The fool can always be relied upon to tell the truths from which others shy away. And in the early years of Nazi rule in Germany, composer Karl Amadeus Hartmann (1905-63) set about using the figure of a simpleton to warn of the dangers ahead. He based his opera Simplicius Simplicissimus (which might be translated as ‘The simplest of simpletons’) on a novel by Hans Jakob Christoffel von Grimmelshausen about a boy who survives the sheer destructiveness of the Thirty Years War in 17th-century Germany through his lack of wits. By the time Hartmann had completed the first version of the work, in 1935, the composer had gone into self-imposed internal exile, refusing to have anything to do with the musical life of the Third Reich, and the opera wasn’t heard until the late 1940s. It has since been performed intermittently in Germany, and indeed has two new productions scheduled there this season, in Bremen and Augsburg. But it had not, however, been staged in the UK until this production by the enterprising Independent Opera.

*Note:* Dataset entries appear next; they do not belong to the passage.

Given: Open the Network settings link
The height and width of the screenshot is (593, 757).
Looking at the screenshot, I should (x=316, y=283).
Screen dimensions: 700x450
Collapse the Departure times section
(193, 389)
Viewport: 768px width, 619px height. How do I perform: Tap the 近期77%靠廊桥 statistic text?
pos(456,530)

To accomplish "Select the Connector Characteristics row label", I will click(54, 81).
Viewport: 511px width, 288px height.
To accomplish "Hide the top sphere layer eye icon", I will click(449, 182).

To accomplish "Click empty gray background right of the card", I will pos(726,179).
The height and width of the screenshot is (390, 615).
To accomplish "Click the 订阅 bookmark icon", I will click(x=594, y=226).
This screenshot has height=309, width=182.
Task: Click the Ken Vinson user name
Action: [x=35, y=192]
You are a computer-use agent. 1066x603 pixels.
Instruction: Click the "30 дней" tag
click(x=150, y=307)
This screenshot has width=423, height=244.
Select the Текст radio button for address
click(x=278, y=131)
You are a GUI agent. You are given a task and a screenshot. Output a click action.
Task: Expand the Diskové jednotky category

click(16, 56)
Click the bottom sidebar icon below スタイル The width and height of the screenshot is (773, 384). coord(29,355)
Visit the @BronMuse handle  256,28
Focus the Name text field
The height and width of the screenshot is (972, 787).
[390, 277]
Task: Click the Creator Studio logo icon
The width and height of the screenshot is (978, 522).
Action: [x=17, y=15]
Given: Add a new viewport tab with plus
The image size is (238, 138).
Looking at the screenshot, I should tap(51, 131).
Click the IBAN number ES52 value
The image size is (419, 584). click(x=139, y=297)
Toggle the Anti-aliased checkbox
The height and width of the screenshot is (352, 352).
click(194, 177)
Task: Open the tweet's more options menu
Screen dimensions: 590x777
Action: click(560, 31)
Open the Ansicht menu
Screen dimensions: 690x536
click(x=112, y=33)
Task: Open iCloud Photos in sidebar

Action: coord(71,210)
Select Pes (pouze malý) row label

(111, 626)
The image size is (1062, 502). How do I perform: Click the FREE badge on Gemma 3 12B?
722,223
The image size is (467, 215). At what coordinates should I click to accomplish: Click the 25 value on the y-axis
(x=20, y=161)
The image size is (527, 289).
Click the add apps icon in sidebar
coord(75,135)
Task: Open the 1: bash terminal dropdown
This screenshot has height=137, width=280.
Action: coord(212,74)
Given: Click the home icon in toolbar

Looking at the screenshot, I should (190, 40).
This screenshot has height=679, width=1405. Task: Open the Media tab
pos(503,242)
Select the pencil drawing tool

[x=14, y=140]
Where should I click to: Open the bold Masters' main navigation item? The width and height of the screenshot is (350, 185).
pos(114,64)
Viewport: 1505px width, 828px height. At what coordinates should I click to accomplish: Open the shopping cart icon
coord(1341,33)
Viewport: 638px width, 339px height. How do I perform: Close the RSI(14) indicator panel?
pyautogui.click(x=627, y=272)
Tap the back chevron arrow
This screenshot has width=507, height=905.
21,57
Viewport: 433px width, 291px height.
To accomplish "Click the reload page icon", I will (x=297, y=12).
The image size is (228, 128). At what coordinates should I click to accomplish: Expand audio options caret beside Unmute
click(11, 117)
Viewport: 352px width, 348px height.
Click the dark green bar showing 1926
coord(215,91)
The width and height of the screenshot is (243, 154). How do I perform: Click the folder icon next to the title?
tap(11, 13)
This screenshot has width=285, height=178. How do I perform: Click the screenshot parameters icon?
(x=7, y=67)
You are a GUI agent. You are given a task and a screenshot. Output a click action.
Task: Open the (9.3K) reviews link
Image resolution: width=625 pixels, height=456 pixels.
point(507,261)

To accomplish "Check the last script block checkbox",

Stephanie Corley (Simplicius) © Robbie Jack
Stephanie Corley (Simplicius)
© Robbie Jack

This picaresque work is touching and brutal by turns, words that might also describe the brilliance of the music of this percussion-heavy score. Above, all it is unremitting in its anger, drumming home the loss of two-thirds of the German population during the Thirty Years War, the savagery of the soldiery and the tyranny of the powerful. The mostly tonal musical language is difficult to place within any ‘school’, but has allegiances with the likes of Stravinsky, Hindemith, Krenek and Weill, and ranges from Bach-like chorale (intriguingly the opera is exactly contemporary with Berg’s Bach-quoting Violin Concerto) to furious march, slitheringly ominous strings to playful folksiness – wide-ranging, yet somehow all of a piece in total effect.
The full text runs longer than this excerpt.